Vol. 17 No. 2 (2025)

This issue of Photonics Letters of Poland presents a diverse collection of photonics research, spanning holography, spectroscopy, fiber-optic sensing, and environmental monitoring. Each contribution presents innovative approaches to solving real-world challenges using advanced photonic technologies. Specifically: (i) A comparative study of phase-only hologram encoding methods reveals that Direct Phase-only Holograms (D-PoH) offer the best performance for wide-angle displays. The paper also proposes improvements to the Complex Amplitude Modulation (CAM) method to address its limitations in brightness and image quality. (ii) Raman spectroscopy, supported by SEM imaging, is used to analyze and identify the composition and morphology of unknown human kidney stones. This non-invasive technique demonstrates strong potential for clinical diagnostics and personalized treatment planning. (iii) Investigations on microplastic emissions from nail styling materials, identifying particles with allergenic and potentially harmful properties, is presented. The findings underscore the need for exposure assessments and emission control strategies in enclosed environments like beauty salons. (iv) A PVDF-coated Fabry–Pérot fiber-optic sensor is introduced for detecting PFAS in water, showing reversible spectral shifts and high repeatability. Its low cost and portability make it ideal for in situ environmental monitoring. (v) The spatial modulation of the pump beam enabling lasing in cholesteric liquid crystal layers is also presented. It also shows the feasibility of dynamic optical data recording on thin laser-active layers. (vi) A hollow-core photonic crystal fiber sensor combined with deep learning achieving 96.3% accuracy in detecting lung cancer from exhaled breath is shown.
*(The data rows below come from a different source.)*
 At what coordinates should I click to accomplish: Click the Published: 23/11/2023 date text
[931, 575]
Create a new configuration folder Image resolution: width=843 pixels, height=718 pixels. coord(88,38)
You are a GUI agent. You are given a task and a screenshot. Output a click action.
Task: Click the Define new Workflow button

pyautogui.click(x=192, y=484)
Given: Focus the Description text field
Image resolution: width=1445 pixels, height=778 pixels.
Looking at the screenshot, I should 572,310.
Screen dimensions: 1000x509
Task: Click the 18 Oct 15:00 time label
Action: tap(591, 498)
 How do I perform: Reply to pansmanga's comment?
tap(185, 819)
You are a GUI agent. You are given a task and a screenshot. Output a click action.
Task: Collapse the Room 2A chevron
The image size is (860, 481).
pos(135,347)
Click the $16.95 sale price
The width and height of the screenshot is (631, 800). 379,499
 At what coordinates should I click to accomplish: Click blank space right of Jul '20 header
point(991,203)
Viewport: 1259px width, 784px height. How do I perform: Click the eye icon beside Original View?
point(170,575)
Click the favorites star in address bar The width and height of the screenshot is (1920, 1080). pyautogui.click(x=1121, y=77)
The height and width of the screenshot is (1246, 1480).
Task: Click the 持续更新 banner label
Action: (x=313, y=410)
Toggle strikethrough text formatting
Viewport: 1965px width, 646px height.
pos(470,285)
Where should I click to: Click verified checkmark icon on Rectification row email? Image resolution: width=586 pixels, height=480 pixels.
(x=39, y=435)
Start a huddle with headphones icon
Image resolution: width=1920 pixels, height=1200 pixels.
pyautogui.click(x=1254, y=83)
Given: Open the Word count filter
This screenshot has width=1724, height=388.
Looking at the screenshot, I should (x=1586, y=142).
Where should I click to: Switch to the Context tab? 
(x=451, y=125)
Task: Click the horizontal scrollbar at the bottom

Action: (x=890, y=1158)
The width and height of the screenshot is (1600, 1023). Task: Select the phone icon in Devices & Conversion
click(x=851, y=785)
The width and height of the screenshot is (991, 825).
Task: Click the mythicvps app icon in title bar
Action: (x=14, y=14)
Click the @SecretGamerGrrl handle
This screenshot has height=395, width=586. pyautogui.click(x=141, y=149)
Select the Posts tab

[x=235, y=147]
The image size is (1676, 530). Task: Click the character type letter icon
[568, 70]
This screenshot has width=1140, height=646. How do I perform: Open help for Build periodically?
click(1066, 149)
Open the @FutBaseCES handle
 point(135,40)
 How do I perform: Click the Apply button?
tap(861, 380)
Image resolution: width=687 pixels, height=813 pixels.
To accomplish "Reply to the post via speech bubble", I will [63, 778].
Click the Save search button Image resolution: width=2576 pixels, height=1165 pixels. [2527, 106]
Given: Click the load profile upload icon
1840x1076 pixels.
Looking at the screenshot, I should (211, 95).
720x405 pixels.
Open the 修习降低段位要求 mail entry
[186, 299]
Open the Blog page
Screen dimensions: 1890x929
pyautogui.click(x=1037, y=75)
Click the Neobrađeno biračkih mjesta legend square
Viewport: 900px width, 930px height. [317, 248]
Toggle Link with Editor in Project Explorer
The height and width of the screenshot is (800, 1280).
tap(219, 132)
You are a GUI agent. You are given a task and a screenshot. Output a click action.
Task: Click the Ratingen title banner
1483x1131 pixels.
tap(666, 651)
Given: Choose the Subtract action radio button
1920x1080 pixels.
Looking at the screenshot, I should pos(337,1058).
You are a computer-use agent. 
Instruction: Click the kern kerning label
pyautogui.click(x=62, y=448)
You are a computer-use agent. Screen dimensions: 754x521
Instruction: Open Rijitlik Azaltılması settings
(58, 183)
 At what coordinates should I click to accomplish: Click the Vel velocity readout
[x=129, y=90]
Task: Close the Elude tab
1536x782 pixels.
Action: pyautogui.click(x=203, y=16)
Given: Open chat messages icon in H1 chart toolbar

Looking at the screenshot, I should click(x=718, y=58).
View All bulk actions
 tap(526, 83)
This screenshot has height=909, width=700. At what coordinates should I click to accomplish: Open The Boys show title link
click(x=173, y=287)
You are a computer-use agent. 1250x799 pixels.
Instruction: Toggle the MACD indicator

This approach offers a promising path toward portable, non-invasive early diagnostic tools. (vii) A V-grooved, gold-coated photonic crystal fiber sensor operating in the NIR range exhibiting exceptional sensitivity and resolution for tumor detection is studied. Its optimized design ensures minimal loss and high efficiency in distinguishing healthy from cancerous tissues. (viii) Theoretical modeling of a graphene light source integrated with a silicon membrane reveals its potential as a miniaturized, tunable IR emitter. The study explores spectral tuning capabilities based on membrane deflection and device geometry.